Requirement:
Take the entries that follow and return exactly the lines from the one holding "700x403 pixels." through the one holding "1500x812 pixels.", both included. Nothing else is needed.

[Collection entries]
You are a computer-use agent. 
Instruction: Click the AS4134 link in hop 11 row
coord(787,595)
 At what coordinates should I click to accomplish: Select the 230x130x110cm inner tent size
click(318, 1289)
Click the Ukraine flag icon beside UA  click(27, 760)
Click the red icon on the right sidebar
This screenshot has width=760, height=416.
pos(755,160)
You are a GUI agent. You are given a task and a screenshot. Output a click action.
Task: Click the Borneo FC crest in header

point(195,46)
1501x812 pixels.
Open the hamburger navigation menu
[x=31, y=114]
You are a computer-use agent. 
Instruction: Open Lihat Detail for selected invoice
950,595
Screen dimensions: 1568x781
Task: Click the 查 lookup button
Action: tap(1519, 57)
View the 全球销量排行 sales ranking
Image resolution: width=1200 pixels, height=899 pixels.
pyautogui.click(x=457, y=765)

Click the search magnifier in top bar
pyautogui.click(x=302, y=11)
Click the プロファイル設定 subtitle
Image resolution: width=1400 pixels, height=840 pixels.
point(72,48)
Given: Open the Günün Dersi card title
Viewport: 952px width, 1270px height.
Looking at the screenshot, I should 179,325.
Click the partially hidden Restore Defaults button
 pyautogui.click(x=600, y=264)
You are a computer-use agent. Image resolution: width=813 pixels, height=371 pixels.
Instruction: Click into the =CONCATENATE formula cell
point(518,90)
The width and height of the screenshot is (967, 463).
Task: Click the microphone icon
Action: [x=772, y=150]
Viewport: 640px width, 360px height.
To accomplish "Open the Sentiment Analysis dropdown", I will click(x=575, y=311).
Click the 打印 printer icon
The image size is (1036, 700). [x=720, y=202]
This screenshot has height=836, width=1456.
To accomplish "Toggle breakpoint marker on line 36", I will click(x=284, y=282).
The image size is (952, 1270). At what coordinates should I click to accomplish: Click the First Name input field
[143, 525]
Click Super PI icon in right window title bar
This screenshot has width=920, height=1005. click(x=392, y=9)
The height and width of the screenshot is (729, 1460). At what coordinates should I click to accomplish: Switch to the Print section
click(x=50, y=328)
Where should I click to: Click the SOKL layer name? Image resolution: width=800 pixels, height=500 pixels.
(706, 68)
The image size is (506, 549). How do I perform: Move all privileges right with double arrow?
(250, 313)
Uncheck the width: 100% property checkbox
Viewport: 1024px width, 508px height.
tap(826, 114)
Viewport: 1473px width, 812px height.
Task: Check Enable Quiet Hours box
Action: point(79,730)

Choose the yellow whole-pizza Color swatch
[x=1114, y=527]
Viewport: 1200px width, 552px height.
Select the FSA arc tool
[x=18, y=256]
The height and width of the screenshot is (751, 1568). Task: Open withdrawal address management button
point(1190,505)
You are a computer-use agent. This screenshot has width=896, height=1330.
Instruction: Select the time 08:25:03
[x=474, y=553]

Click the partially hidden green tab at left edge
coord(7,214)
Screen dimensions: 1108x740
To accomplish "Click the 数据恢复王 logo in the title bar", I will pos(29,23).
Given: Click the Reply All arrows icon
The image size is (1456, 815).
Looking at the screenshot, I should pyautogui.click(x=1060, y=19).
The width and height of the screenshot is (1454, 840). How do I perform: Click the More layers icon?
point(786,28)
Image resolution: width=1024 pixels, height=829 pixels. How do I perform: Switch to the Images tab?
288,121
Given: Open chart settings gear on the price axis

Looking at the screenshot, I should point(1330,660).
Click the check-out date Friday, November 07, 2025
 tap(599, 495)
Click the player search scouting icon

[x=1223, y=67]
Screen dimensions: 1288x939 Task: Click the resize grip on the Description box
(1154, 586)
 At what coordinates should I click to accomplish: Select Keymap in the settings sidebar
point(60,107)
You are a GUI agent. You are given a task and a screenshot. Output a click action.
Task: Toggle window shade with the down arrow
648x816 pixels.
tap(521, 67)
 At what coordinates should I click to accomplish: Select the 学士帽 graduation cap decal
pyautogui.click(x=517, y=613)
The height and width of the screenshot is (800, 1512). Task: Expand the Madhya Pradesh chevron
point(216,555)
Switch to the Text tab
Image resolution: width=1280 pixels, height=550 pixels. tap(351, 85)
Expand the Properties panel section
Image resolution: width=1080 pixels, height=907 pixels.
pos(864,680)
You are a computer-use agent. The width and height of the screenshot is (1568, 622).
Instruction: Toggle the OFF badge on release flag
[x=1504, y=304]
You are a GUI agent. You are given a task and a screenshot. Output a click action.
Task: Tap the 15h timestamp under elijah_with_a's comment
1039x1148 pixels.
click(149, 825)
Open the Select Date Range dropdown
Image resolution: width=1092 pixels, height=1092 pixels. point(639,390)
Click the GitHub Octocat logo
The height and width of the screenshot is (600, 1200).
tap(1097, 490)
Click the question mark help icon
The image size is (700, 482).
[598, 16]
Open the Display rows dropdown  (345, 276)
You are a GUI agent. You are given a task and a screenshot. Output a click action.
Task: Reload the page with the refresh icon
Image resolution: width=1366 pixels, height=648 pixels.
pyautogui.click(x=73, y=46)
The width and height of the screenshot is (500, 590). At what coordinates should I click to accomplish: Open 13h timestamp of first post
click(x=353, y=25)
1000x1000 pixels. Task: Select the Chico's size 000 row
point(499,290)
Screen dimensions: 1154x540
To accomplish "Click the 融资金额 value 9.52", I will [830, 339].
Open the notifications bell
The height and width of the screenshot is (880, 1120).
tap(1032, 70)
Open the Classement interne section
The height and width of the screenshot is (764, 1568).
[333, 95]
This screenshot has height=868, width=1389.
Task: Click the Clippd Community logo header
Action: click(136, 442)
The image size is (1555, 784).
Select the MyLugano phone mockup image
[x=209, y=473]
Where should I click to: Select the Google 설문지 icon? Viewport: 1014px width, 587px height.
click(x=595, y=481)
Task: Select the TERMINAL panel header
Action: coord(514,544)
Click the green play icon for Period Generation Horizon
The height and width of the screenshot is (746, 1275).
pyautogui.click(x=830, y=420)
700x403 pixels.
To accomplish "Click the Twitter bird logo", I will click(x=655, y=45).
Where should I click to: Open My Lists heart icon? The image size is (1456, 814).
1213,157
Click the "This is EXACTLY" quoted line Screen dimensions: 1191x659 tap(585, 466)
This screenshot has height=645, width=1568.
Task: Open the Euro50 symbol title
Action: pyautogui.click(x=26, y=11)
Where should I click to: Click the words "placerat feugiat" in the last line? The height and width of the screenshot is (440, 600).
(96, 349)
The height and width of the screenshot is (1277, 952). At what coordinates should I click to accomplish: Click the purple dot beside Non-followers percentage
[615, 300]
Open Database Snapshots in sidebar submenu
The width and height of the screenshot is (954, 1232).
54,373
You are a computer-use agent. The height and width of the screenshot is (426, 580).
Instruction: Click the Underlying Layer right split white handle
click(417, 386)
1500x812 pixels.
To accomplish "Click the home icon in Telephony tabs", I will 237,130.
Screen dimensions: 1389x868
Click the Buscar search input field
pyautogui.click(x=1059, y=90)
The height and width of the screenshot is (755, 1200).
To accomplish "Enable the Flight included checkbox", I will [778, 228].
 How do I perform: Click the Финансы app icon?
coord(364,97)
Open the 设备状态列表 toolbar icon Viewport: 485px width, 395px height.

Output:
700x403 pixels.
To accomplish "Click the Twitter bird logo", I will click(x=655, y=45).
Where should I click to: Open My Lists heart icon? The image size is (1456, 814).
1213,157
Click the "This is EXACTLY" quoted line Screen dimensions: 1191x659 tap(585, 466)
This screenshot has height=645, width=1568.
Task: Open the Euro50 symbol title
Action: pyautogui.click(x=26, y=11)
Where should I click to: Click the words "placerat feugiat" in the last line? The height and width of the screenshot is (440, 600).
(96, 349)
The height and width of the screenshot is (1277, 952). At what coordinates should I click to accomplish: Click the purple dot beside Non-followers percentage
[615, 300]
Open Database Snapshots in sidebar submenu
The width and height of the screenshot is (954, 1232).
54,373
You are a computer-use agent. The height and width of the screenshot is (426, 580).
Instruction: Click the Underlying Layer right split white handle
click(417, 386)
1500x812 pixels.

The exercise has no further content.